Each entry, from beginning to end, is to be transcribed verbatim.
═══
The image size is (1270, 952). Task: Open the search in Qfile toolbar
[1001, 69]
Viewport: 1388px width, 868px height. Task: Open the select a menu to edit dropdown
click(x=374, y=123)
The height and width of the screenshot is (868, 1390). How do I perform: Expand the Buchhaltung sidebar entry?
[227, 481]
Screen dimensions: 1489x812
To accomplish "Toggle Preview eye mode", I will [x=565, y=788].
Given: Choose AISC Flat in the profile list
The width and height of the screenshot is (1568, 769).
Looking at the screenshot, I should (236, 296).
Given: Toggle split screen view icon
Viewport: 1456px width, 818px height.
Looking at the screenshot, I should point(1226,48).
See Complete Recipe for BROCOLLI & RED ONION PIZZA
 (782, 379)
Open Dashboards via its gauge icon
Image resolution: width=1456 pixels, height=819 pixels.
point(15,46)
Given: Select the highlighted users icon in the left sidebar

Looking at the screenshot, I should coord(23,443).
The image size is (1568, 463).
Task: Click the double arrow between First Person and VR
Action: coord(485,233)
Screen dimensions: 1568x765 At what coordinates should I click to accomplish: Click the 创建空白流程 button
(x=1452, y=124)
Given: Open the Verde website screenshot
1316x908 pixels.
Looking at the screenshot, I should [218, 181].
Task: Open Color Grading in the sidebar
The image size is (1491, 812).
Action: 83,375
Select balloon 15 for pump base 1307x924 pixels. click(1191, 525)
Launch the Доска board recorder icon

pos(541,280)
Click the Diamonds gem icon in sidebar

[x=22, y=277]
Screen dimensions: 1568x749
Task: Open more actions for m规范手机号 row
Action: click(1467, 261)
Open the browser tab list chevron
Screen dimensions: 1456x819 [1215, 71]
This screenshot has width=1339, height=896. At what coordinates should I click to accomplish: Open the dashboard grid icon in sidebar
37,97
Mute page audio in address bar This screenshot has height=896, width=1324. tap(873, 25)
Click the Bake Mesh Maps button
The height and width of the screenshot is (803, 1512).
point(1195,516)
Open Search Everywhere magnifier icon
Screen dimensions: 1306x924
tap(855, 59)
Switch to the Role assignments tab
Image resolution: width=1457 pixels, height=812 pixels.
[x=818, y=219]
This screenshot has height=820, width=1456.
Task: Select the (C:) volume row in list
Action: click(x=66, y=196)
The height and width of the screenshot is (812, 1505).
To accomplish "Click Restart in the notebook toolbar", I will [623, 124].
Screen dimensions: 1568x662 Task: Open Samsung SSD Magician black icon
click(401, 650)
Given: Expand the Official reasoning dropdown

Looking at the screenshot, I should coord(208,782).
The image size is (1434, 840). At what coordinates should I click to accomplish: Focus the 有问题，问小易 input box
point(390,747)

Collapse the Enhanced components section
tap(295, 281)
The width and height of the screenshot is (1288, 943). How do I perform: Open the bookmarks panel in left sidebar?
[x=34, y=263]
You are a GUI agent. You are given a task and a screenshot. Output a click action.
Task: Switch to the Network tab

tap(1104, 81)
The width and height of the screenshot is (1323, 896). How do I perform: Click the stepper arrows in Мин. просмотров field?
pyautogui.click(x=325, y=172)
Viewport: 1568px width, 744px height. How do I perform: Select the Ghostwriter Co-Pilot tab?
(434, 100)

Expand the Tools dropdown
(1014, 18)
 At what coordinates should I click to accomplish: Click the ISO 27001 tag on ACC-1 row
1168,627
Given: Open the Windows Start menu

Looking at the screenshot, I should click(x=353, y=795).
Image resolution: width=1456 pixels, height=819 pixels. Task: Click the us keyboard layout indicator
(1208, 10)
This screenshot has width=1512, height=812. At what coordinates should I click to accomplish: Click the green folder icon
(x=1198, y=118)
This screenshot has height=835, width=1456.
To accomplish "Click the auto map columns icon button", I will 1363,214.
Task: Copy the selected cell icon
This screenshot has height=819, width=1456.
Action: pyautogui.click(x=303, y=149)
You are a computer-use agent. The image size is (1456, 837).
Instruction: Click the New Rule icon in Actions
═══
> [YOUR RESPONSE]
The image size is (1270, 952). Task: Open the search in Qfile toolbar
[1001, 69]
Viewport: 1388px width, 868px height. Task: Open the select a menu to edit dropdown
click(x=374, y=123)
The height and width of the screenshot is (868, 1390). How do I perform: Expand the Buchhaltung sidebar entry?
[227, 481]
Screen dimensions: 1489x812
To accomplish "Toggle Preview eye mode", I will [x=565, y=788].
Given: Choose AISC Flat in the profile list
The width and height of the screenshot is (1568, 769).
Looking at the screenshot, I should (236, 296).
Given: Toggle split screen view icon
Viewport: 1456px width, 818px height.
Looking at the screenshot, I should point(1226,48).
See Complete Recipe for BROCOLLI & RED ONION PIZZA
 (782, 379)
Open Dashboards via its gauge icon
Image resolution: width=1456 pixels, height=819 pixels.
point(15,46)
Given: Select the highlighted users icon in the left sidebar

Looking at the screenshot, I should coord(23,443).
The image size is (1568, 463).
Task: Click the double arrow between First Person and VR
Action: coord(485,233)
Screen dimensions: 1568x765 At what coordinates should I click to accomplish: Click the 创建空白流程 button
(x=1452, y=124)
Given: Open the Verde website screenshot
1316x908 pixels.
Looking at the screenshot, I should [218, 181].
Task: Open Color Grading in the sidebar
The image size is (1491, 812).
Action: 83,375
Select balloon 15 for pump base 1307x924 pixels. click(1191, 525)
Launch the Доска board recorder icon

pos(541,280)
Click the Diamonds gem icon in sidebar

[x=22, y=277]
Screen dimensions: 1568x749
Task: Open more actions for m规范手机号 row
Action: click(1467, 261)
Open the browser tab list chevron
Screen dimensions: 1456x819 [1215, 71]
This screenshot has width=1339, height=896. At what coordinates should I click to accomplish: Open the dashboard grid icon in sidebar
37,97
Mute page audio in address bar This screenshot has height=896, width=1324. tap(873, 25)
Click the Bake Mesh Maps button
The height and width of the screenshot is (803, 1512).
point(1195,516)
Open Search Everywhere magnifier icon
Screen dimensions: 1306x924
tap(855, 59)
Switch to the Role assignments tab
Image resolution: width=1457 pixels, height=812 pixels.
[x=818, y=219]
This screenshot has height=820, width=1456.
Task: Select the (C:) volume row in list
Action: click(x=66, y=196)
The height and width of the screenshot is (812, 1505).
To accomplish "Click Restart in the notebook toolbar", I will [623, 124].
Screen dimensions: 1568x662 Task: Open Samsung SSD Magician black icon
click(401, 650)
Given: Expand the Official reasoning dropdown

Looking at the screenshot, I should coord(208,782).
The image size is (1434, 840). At what coordinates should I click to accomplish: Focus the 有问题，问小易 input box
point(390,747)

Collapse the Enhanced components section
tap(295, 281)
The width and height of the screenshot is (1288, 943). How do I perform: Open the bookmarks panel in left sidebar?
[x=34, y=263]
You are a GUI agent. You are given a task and a screenshot. Output a click action.
Task: Switch to the Network tab

tap(1104, 81)
The width and height of the screenshot is (1323, 896). How do I perform: Click the stepper arrows in Мин. просмотров field?
pyautogui.click(x=325, y=172)
Viewport: 1568px width, 744px height. How do I perform: Select the Ghostwriter Co-Pilot tab?
(434, 100)

Expand the Tools dropdown
(1014, 18)
 At what coordinates should I click to accomplish: Click the ISO 27001 tag on ACC-1 row
1168,627
Given: Open the Windows Start menu

Looking at the screenshot, I should click(x=353, y=795).
Image resolution: width=1456 pixels, height=819 pixels. Task: Click the us keyboard layout indicator
(1208, 10)
This screenshot has width=1512, height=812. At what coordinates should I click to accomplish: Click the green folder icon
(x=1198, y=118)
This screenshot has height=835, width=1456.
To accomplish "Click the auto map columns icon button", I will 1363,214.
Task: Copy the selected cell icon
This screenshot has height=819, width=1456.
Action: pyautogui.click(x=303, y=149)
You are a computer-use agent. The image size is (1456, 837).
Instruction: Click the New Rule icon in Actions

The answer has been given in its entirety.